Dann nahm er unsere Charta, schenkte jedem von uns noch einen weißen Rosenkranz und wandelte von dannen. Obwohl ich ja nicht gerade der größte Papstanhänger bin, fühlte ich mich doch etwas beseelt – und alle anderen natürlich auch!
Jetzt war diese Pilgertour perfekt! Und von jetzt an war ich “Der Engel von Rom”.
Das waren meine ersten Erfahrungen mit blinden Radfahrern! Doch nicht die letzten.
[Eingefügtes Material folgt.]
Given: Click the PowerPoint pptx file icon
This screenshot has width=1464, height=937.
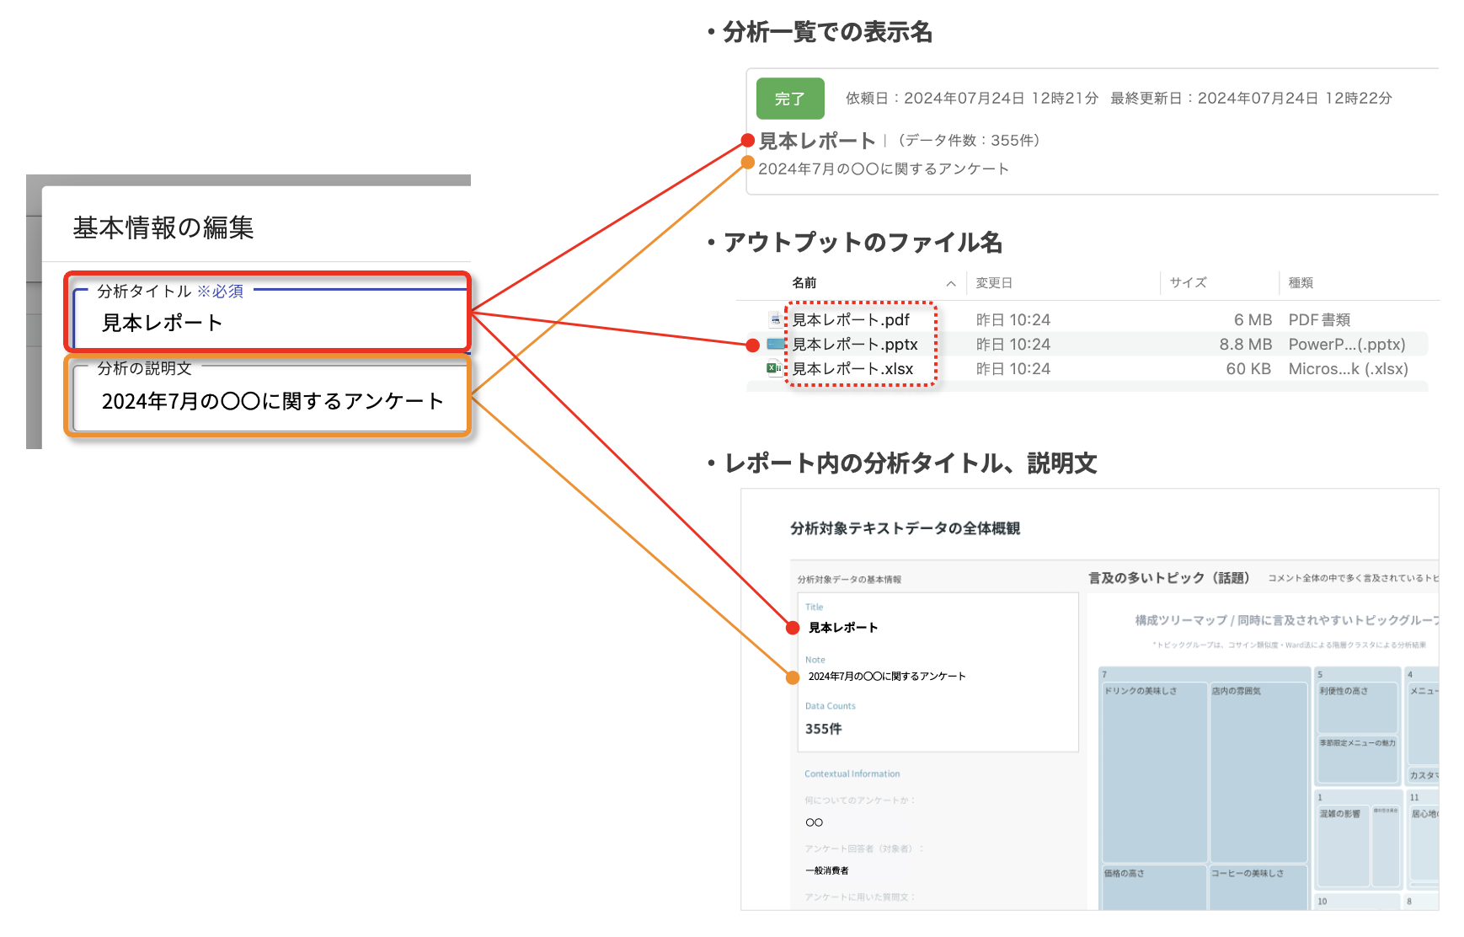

Als ich nach den 9 Monaten Rom wieder nach Deutschland kam, machte ich mich als Gruppen-Reiseveranstalterin selbständig. Eigentlich organisiere ich ja Reisen für Chöre und Orchester, doch nach kurzer Zeit kam schon wieder ein Anruf. “Sarah, Engel von Rom, möchtest du nicht wieder eine Tour für uns ausarbeiten?” Und so ging es dann weiter. Ich und meine Mitarbeiterin Elisabeth organisierte n “Quattropole” (Sternfahrten nach Luxemburg, Trier, Metz und Saabrücken), “Pfalz und die Nordvogesen” und den “Jakobsweg” zum ersten Mal.
All das spricht sich natürlich in den Insiderkreisen rum und plötzlich bekam ich wieder einen Anruf: “Frau Schäfer, ich bin blind, habe ein Tandem, bin aus dem Saarland und suche eine Pilotin”.
Ende der Geschichte: Jetzt organisiere ich nicht nur Tandemreisen, jetzt sitze ich auch selber auf dem Tandem.
Der größte Wunsch meines blinden Copiloten Adrian ist es, den Jakobsweg auf dem Tandem zu fahren.
Also machen wir es einfach!
Wie gesagt: “Geht nicht, gibt’s nicht”!
Wir freuen uns über jeden Weggefährten, der sich mit uns auf die Reise macht!